Con base en esa experiencia diseñaron el protocolo sanitario, que sigue sin recibir el visto bueno de la Secretaría de Salud.
“Enviamos ese protocolo desde el 22 de junio para su revisión, hace como dos semanas nos enviaron algunas observaciones que querían que agregáramos al protocolo, entre ellas el cambio del nombre, nos sugirieron que mostráramos cómo sería la visita al reanudarse”.
Indicó que se volvió a enviar y están en espera de que lo aprueben, junto con una fecha para la reactivación de la visita.
La propuesta es que solo pueda ingresar un familiar por interno y no habría contacto físico, pues incluso ya se instalaron divisiones en las mesas.

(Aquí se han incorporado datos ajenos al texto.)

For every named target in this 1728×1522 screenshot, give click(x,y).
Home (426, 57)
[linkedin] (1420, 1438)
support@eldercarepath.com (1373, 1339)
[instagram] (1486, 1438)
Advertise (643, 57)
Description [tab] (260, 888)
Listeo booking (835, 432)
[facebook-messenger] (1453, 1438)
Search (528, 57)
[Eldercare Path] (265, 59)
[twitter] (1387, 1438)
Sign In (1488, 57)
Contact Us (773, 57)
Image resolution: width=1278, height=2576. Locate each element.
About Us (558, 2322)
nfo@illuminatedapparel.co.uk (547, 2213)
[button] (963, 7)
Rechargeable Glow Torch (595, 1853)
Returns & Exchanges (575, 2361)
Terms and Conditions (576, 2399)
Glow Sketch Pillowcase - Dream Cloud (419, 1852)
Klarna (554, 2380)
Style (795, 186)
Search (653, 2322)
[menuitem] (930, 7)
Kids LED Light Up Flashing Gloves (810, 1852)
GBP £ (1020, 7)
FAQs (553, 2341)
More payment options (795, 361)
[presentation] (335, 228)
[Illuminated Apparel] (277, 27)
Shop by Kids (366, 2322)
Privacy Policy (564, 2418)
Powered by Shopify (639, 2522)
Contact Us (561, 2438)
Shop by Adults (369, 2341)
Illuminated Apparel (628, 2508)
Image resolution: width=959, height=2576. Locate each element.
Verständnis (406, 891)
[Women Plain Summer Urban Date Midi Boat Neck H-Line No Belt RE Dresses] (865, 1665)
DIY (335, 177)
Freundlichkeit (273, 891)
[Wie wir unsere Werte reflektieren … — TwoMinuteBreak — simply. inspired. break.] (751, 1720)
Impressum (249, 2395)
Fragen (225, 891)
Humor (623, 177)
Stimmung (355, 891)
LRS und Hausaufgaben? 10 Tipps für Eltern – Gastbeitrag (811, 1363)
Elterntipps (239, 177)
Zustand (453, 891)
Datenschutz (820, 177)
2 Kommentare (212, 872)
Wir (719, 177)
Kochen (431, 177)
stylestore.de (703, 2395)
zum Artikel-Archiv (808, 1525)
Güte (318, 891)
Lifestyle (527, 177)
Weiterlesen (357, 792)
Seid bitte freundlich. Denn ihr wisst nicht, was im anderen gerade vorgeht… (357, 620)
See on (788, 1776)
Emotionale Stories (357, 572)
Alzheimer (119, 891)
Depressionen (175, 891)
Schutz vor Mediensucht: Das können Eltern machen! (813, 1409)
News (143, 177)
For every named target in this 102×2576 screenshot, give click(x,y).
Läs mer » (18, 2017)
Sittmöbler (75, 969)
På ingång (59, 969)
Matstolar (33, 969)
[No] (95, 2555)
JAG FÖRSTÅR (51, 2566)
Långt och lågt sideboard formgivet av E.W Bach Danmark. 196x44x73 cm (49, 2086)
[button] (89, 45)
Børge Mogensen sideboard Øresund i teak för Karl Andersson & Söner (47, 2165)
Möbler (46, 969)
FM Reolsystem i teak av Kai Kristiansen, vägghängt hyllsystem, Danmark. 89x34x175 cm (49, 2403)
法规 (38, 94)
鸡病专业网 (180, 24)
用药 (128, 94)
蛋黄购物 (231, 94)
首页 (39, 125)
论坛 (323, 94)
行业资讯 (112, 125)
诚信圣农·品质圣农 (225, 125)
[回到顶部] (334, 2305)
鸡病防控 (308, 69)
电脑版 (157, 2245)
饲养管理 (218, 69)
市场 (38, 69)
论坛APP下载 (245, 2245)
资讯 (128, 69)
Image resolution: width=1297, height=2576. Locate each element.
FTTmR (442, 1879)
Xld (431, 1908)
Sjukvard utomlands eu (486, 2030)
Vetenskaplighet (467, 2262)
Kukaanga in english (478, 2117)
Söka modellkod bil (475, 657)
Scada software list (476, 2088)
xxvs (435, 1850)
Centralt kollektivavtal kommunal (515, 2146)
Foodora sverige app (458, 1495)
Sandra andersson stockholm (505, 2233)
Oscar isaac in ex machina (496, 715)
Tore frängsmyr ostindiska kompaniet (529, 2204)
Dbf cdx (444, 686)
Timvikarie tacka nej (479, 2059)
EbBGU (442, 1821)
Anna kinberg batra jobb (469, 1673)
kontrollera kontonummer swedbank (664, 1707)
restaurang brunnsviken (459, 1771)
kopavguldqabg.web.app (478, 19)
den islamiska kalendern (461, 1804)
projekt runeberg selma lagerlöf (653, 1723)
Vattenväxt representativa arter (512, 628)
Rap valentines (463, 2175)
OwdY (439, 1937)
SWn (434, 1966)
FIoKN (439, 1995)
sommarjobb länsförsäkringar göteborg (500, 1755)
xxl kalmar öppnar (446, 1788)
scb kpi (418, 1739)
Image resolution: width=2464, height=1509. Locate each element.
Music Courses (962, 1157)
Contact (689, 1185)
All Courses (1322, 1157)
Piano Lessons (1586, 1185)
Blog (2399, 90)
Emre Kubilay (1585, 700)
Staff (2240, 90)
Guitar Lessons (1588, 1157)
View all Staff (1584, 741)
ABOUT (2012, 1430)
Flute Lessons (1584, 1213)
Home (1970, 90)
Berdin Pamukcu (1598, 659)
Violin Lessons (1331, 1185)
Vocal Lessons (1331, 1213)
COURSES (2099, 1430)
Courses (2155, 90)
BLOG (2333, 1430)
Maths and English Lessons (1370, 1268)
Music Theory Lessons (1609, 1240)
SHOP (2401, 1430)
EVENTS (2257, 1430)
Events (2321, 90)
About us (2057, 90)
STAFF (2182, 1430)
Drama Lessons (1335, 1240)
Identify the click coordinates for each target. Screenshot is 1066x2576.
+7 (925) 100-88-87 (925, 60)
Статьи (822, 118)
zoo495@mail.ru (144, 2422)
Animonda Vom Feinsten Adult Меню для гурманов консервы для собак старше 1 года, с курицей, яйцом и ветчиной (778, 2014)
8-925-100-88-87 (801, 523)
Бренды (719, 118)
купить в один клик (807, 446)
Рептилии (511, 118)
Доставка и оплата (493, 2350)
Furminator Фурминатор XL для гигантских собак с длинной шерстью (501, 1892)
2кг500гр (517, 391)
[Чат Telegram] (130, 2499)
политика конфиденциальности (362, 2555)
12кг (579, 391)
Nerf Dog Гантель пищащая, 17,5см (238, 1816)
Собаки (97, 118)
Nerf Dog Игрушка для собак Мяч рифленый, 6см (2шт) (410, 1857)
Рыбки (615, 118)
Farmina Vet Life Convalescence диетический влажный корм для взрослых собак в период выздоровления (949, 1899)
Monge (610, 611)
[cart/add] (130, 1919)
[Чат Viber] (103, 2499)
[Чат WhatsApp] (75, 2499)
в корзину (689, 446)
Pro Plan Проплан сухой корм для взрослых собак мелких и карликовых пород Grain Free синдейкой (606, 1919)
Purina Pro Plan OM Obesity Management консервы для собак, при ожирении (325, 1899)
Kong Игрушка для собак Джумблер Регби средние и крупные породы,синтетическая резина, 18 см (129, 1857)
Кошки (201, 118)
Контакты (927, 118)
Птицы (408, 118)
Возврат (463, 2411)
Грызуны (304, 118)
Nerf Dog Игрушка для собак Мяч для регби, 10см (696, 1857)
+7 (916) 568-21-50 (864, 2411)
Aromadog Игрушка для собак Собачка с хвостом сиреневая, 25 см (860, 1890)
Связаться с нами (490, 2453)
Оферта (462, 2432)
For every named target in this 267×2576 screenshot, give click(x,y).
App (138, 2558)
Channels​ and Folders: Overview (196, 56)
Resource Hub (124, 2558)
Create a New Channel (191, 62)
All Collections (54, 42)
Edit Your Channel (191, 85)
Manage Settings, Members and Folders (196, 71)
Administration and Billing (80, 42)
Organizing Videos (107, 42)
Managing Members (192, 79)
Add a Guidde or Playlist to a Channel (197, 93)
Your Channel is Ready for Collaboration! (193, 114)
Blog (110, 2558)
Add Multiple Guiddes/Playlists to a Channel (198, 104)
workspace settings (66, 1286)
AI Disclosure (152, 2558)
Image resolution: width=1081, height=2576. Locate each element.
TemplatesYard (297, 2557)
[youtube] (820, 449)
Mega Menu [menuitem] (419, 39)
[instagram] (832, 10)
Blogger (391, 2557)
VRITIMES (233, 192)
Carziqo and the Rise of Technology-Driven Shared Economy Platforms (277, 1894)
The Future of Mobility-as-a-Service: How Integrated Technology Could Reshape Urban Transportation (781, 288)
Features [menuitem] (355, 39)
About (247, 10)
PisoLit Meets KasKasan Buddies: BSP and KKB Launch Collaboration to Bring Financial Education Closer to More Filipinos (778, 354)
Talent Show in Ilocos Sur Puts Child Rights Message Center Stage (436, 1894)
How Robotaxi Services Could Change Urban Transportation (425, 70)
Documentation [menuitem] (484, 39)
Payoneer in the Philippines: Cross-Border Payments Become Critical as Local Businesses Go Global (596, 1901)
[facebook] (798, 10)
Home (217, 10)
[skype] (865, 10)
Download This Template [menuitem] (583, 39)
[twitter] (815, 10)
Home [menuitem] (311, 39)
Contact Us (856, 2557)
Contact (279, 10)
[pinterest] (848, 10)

Además, el tiempo sería limitado para que ingresen otros grupos y con un aforo de apenas el 30%, según la capacidad del área de visita de cada centro penitenciario para procurar el distanciamiento social.
Todas las áreas e incluso las personas tendrían que ser sanitizadas, además de que no estaría permitido el ingreso de alimentos, ni de objetos del exterior que pudieran estar contaminados.
El secretario de Salud del Estado, Alonso Pérez Rico, indicó que las observaciones ya fueron enviadas, con la sugerencia de pedir a los familiares que presenten una prueba de COVID-19 negativa.
Sin embargo, el sistema penitenciario observó que los familiares no tienen recursos para pagar una prueba en el medio privado cada vez que acudan a visita.
La coordinadora médica señaló que por parte del sistema penitenciario en ningún momento se ha contemplado esa posibilidad.
“En el protocolo no hicimos nunca mención que fuera un requisito que los familiares de los privados de su libertad llevaran una prueba de COVID y en las recomendaciones de ellos tampoco lo mencionan”, aclaró.
Mientras no exista otra alternativa para tener un control más estricto de quienes ingresan a las penitenciarías, no se podrá autorizar la visita.
“Preferimos estar más seguros que arriesgarnos a que haya un brote masivo, porque eso es inminentemente lo que puede pasar”, declaró Pérez Rico.